The year is 2005. Polyphony Digital is coming off Gran Turismo 4, one of the greatest racing games ever made. All it really needs to do is focus its efforts on making Gran Turismo 5 as good as it can be, taking advantage of the capabilities of the much-hyped PlayStation 3, which has still yet to come out. Unfortunately, Polyphony and its chief Kazunori Yamauchi were determined to do literally anything but that in 2005, leading to the confusing announcement and prompt cancellation of Gran Turismo HD — a product that, almost 20 years on, I’m still not entirely sure I understand. GTHD was really two games, and here’s how IGN explained them at the time:
In GTHD Premium, players get to sample a portion of Gran Turismo 5, with two brand new courses and 30 cars that fully make use of the PS3's capabilities. This mode will offer arcade-style races, but it continues the spirit of the series by serving as a “pure driving simulator.” Premium mode will not have any elements of the Series Gran Turismo mode, where you earn new cars and courses by clearing events. All cars and courses will be available from the start. [...]

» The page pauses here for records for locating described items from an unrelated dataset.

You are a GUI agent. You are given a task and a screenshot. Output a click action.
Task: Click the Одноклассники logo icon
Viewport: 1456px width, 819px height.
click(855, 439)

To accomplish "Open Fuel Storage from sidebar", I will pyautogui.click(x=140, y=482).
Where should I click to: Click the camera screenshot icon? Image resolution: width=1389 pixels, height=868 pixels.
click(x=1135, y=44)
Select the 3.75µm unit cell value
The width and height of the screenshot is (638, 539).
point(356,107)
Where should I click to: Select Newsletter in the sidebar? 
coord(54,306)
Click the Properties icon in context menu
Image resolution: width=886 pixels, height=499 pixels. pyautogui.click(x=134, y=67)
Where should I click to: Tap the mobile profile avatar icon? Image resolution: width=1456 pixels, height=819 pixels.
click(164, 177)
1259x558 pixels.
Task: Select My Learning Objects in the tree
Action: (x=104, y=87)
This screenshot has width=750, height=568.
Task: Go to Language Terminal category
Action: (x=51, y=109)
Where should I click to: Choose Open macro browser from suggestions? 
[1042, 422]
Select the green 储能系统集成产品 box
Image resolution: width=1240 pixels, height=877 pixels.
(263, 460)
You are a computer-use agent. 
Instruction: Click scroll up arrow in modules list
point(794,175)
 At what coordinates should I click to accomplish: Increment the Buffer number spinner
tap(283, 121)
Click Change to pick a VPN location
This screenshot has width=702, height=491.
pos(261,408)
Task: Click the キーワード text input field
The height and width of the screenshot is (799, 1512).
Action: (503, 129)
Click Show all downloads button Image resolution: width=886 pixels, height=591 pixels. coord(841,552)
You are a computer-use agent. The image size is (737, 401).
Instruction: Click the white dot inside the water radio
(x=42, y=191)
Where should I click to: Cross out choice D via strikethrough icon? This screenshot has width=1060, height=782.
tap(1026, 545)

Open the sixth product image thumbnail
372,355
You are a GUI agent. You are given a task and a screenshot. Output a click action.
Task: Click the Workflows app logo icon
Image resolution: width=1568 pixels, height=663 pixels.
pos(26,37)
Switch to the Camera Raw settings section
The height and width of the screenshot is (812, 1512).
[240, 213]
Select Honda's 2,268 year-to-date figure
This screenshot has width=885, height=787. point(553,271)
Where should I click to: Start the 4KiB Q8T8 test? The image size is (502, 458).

The second mode of play is GTHD Classic, an online racing mode that’s based off both the Gran Turismo HD demo from E3 and the PlayStation 2 beta test that Polyphony conducted a few months back in Japan. [...] In Classic mode, players begin with no cars or courses. New rides and tracks are added via downloads with over 750 cars and 50 courses to choose from. SCE will charge for the downloadable extras, and while pricing hasn’t been finalized, we expect each car to cost between 50 and 100 yen (50 cents to 1 dollar) each. Polyphony plans on adding more cars and courses on a weekly or monthly basis, with some cars available in limited quantities.
So, to sum up, GTHD “Premium” was more or less the free demo released as Gran Turismo HD Concept in 2006. Except not really, because Concept only had one track and far fewer than 30 cars. Also, GTHD “Classic” — seemingly a cut-down version of Gran Turismo 4 Online Test Version with no conventional single-player campaign, loads of microtransactions, more competitors in races and even a few bikes from Tourist Trophy — simply never came out. Both were scrapped in favor of Gran Turismo 5 Prologue, which finally launched with online play globally in 2008.